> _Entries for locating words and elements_
───

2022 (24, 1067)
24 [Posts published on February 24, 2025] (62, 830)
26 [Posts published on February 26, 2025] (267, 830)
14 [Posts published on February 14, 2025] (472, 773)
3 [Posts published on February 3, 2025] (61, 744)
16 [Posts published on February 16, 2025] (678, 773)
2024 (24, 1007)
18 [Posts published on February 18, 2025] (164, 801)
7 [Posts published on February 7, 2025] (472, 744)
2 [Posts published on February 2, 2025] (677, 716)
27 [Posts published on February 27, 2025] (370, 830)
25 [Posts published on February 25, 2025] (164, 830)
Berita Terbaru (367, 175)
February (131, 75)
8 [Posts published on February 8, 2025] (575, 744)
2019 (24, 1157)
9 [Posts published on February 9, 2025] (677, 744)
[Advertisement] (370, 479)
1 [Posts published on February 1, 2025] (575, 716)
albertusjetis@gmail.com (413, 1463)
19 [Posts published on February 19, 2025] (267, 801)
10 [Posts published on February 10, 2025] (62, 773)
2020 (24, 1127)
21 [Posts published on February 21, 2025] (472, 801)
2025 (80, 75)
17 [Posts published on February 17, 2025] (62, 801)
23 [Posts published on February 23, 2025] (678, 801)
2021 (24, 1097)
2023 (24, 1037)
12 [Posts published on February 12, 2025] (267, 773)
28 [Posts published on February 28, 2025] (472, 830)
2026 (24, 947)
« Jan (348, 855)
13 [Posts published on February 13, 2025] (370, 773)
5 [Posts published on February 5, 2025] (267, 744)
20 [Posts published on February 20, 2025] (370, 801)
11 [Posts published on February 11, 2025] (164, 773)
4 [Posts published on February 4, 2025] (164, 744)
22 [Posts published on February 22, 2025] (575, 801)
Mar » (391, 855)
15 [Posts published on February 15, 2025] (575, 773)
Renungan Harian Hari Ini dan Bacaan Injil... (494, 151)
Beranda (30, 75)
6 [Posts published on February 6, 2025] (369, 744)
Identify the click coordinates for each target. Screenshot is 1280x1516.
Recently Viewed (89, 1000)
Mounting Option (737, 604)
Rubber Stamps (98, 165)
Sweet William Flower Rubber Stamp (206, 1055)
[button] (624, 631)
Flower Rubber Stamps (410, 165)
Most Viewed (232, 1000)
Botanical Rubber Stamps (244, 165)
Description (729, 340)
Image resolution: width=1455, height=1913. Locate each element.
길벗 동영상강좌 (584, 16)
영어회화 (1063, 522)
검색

───

Reproduce every line of the listing above word for word, without any changes.

2022 (24, 1067)
24 [Posts published on February 24, 2025] (62, 830)
26 [Posts published on February 26, 2025] (267, 830)
14 [Posts published on February 14, 2025] (472, 773)
3 [Posts published on February 3, 2025] (61, 744)
16 [Posts published on February 16, 2025] (678, 773)
2024 (24, 1007)
18 [Posts published on February 18, 2025] (164, 801)
7 [Posts published on February 7, 2025] (472, 744)
2 [Posts published on February 2, 2025] (677, 716)
27 [Posts published on February 27, 2025] (370, 830)
25 [Posts published on February 25, 2025] (164, 830)
Berita Terbaru (367, 175)
February (131, 75)
8 [Posts published on February 8, 2025] (575, 744)
2019 (24, 1157)
9 [Posts published on February 9, 2025] (677, 744)
[Advertisement] (370, 479)
1 [Posts published on February 1, 2025] (575, 716)
albertusjetis@gmail.com (413, 1463)
19 [Posts published on February 19, 2025] (267, 801)
10 [Posts published on February 10, 2025] (62, 773)
2020 (24, 1127)
21 [Posts published on February 21, 2025] (472, 801)
2025 (80, 75)
17 [Posts published on February 17, 2025] (62, 801)
23 [Posts published on February 23, 2025] (678, 801)
2021 (24, 1097)
2023 (24, 1037)
12 [Posts published on February 12, 2025] (267, 773)
28 [Posts published on February 28, 2025] (472, 830)
2026 (24, 947)
« Jan (348, 855)
13 [Posts published on February 13, 2025] (370, 773)
5 [Posts published on February 5, 2025] (267, 744)
20 [Posts published on February 20, 2025] (370, 801)
11 [Posts published on February 11, 2025] (164, 773)
4 [Posts published on February 4, 2025] (164, 744)
22 [Posts published on February 22, 2025] (575, 801)
Mar » (391, 855)
15 [Posts published on February 15, 2025] (575, 773)
Renungan Harian Hari Ini dan Bacaan Injil... (494, 151)
Beranda (30, 75)
6 [Posts published on February 6, 2025] (369, 744)
Identify the click coordinates for each target. Screenshot is 1280x1516.
Recently Viewed (89, 1000)
Mounting Option (737, 604)
Rubber Stamps (98, 165)
Sweet William Flower Rubber Stamp (206, 1055)
[button] (624, 631)
Flower Rubber Stamps (410, 165)
Most Viewed (232, 1000)
Botanical Rubber Stamps (244, 165)
Description (729, 340)
Image resolution: width=1455, height=1913. Locate each element.
길벗 동영상강좌 (584, 16)
영어회화 (1063, 522)
검색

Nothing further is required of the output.